It was a "perpetual weekend" at Ernest Hemingway's Cuban estate.
There were "pals from Hollywood ... Spanish grandees, soldiers, sailors, Cuban politicians, prizefighters, barkeeps, painters and even fellow authors," says a 1954 profile in Time. It was an open house for U.S. Air Force and Navy men.
The author stayed for 20 years. He "spent his mornings wrestling with his typewriter and his afternoons wrestling with marlins in the Gulf Stream," says a PBS documentary. "He downed daiquiris at The Floridita bar, shot pigeons at the Club de Cazadores, and trolled the Caribbean for German submarines."
But in January 1959, Fidel Castro jubilantly entered Havana, having overthrown the U.S.-backed dictator. Shortly after, the Nobel Prize winner left the island. He committed suicide in Idaho in 1961.
The Cuban missile crisis, the invasion of the Bay of Pigs and the trade embargo followed, and for decades, Cuban scholars struggled to preserve the writer's legacy.
But the recent easing of the embargo has helped further preservation efforts, Cuban officials said on Wednesday. In January, the administration of U.S. President Barack Obama lifted some of the restrictions on religious, educational and cultural travel to Cuba.
Experts from the United States are now traveling to Cuba without a problem, said Ana Cristina Pereira, vice president of the National Council on Cultural Heritage.
Ada Rosa Alfonso, director of the Ernest Hemingway Museum, told Reuters that easing the embargo would help Cuba get the money, equipment and preservation materials needed to maintain Hemingway's Finca Vigia, where he wrote some of his greatest works, including "The Old Man and the Sea."
U.S. universities and institutions have contributed to the renovation of Finca Vigia, but Alfonso said that Bush-era regulations made it difficult to ship equipment and lend technical expertise for work on the house. The National Trust for Historic Preservation put the residence on its list of most endangered places.
Cuban shipyards have also been working to repair Hemingway's yacht, Pilar, which was riddled with termites.
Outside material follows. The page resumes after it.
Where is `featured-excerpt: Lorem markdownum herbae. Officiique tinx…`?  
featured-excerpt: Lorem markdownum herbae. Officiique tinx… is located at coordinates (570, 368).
But material support for the restorations is still neglible because of the blockade, said Pereira.
In 2002, the two countries agreed to allow American scholars access to a trove of Hemingway's papers and memorabilia that had been deteriorating in the basement of the author's Cuban home. The documents included about 3,000 photographs, 9,000 books and 3,000 documents and letters.
Hemingway even met Fidel Castro at a fishing tournament, and Cubans are proud of their Hemingway heritage. An international symposium is scheduled for June in Havana to commemorate the 50th anniversary of Hemingway's death. Experts from both Cuba and the United States are expected to attend.